Direction :: Give the listing as a numbered list, starting with the line that contains "Given: Click lower" and going on through the end of the listing, with blank lines left out. Omit the pictures from your answer.

The data ::
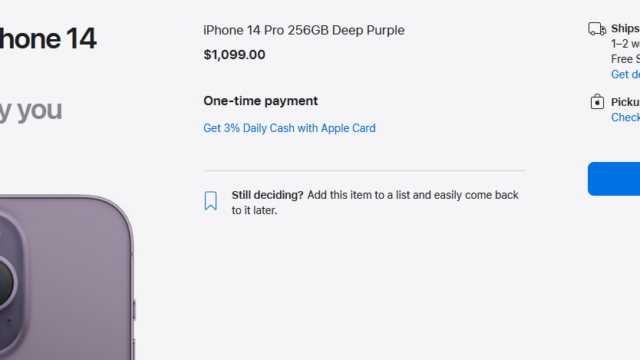Click the large blue button on the right
Viewport: 640px width, 360px height.
[614, 179]
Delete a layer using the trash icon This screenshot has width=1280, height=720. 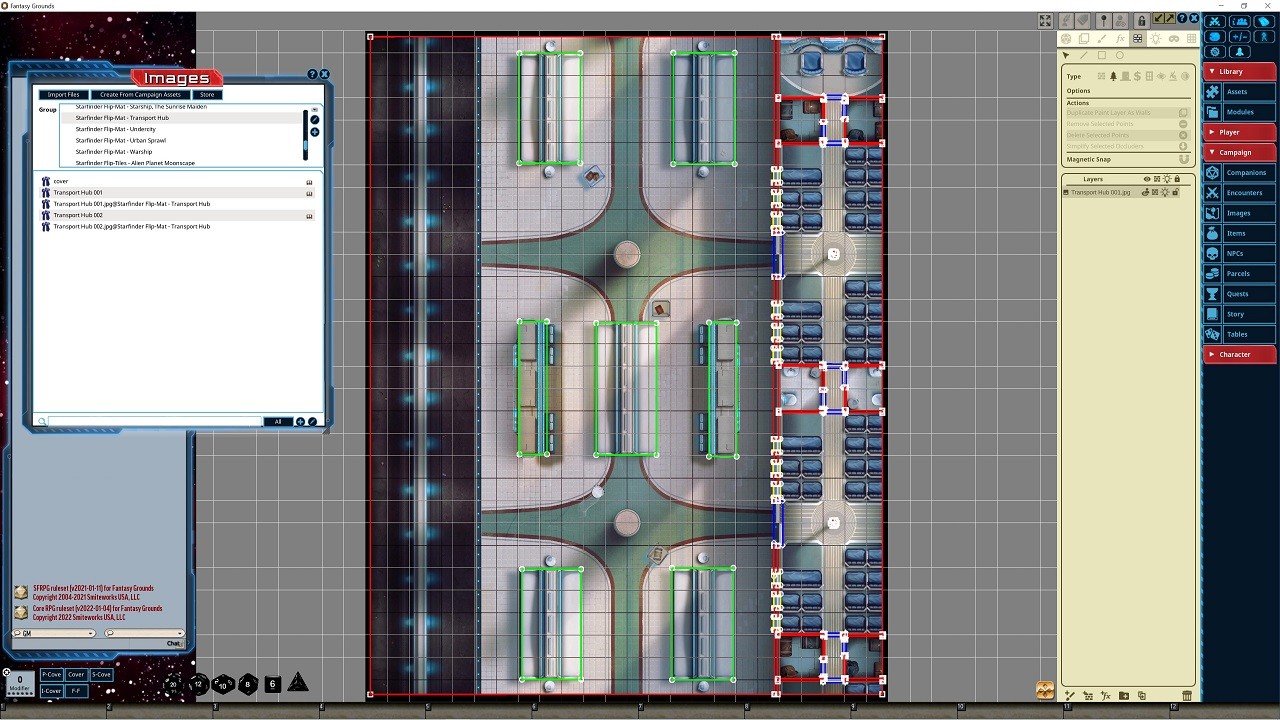(x=1187, y=695)
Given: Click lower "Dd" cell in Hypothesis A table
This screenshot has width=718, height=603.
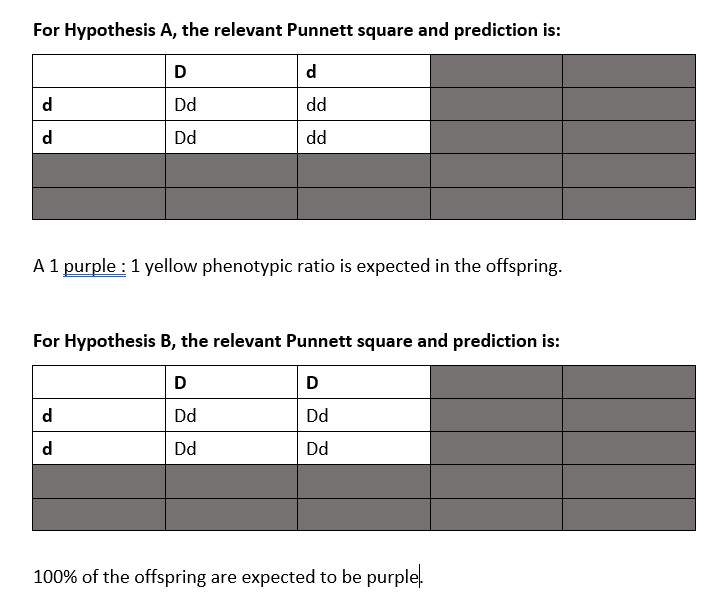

Result ::
1. Given: Click lower "Dd" cell in Hypothesis A table
2. This screenshot has width=718, height=603.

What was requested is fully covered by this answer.